MCHaystack
An open letter to Queens Park Rangers…

I really started supporting QPR, at least I was faced with withdrawal symptoms when missing a game, a few years later to my initial introduction to the club. After attending a play-off final and a handful of matches in, what was called, the Football League Div.2, my early feelings of die hard support were formed in our first season back in The Coca-Cola Championship. Our first season out of the horror show. Paul Furlong was a player I could watch do practically anything to get the ball in the net, even at the ancient age of 36. A dogged central midfielder, Marc Bircham, reminded me of the out of depth footballer I was at school; Lee Cook, a tricky and gifted winger, reminded me of the talented footballer that I always wanted to be at school. Kevin Gallen, a local from the Shepherds Bush area, gave you the frail hope that a fan could somehow make his way into the eleven players in Blue and White Hoops. They were still giving away ITV/NTL Digital sets at half-time in those days. This era of QPR had no ‘great’ things about it. It was newly out of a serious threat of administration and newly into a mild threat of administration.

* [INFORMATION PROVIDED]:

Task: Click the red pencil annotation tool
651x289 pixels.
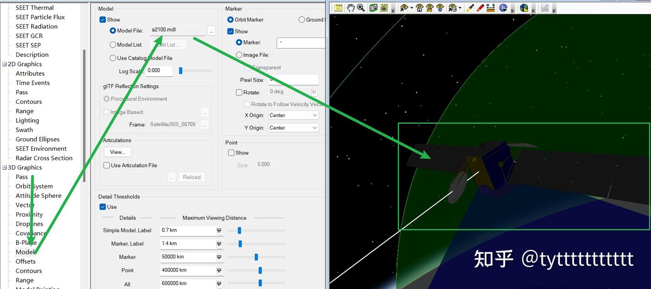Action: [481, 8]
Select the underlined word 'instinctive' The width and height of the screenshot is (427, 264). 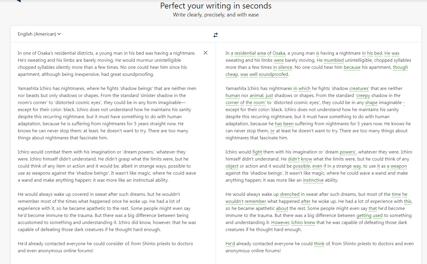point(313,180)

* [WHAT THIS EXERCISE ASKS]:
1. Which players does the QPR letter mention by name?
2. Carry the QPR letter forward from its last sentence, in the same voice.

* [RESPONSES TO THE TASKS]:
1. Paul Furlong, Marc Bircham, Lee Cook, Kevin Gallen

2.
However, it was beyond anything that any other football club could offer me. The fans were tough and taught me how to support a football team who ultimately made you sob more than celebrate. I remember vividly sitting beside my brother whilst we politely chucked a 2-goal lead away at home to Ipswich Town. We ended up losing 4-2, despite our two goal cushion at half-time, and so it went that goal after goal was scored against us in a game which most fans saw us winning comfortably. After the game, opposing fans brawled and turned on each other outside the stadium, this again felt like a severe injustice, but QPR were just being QPR. This idea that the best/most likely team doesn’t win, or perhaps that QPR doesn’t win, is something that has stayed with me ever since that match. Never be sure. Never be certain. Not with QPR anyway. My brother was unfazed. He’d seen it all before. Even though his childhood was polished off with Sir Les Ferdinand and Trevor Sinclair, he ultimately learnt that relegation from the Premier League, and supplementary relegation even further down the tiers of English football, was a good way to grow thick skin.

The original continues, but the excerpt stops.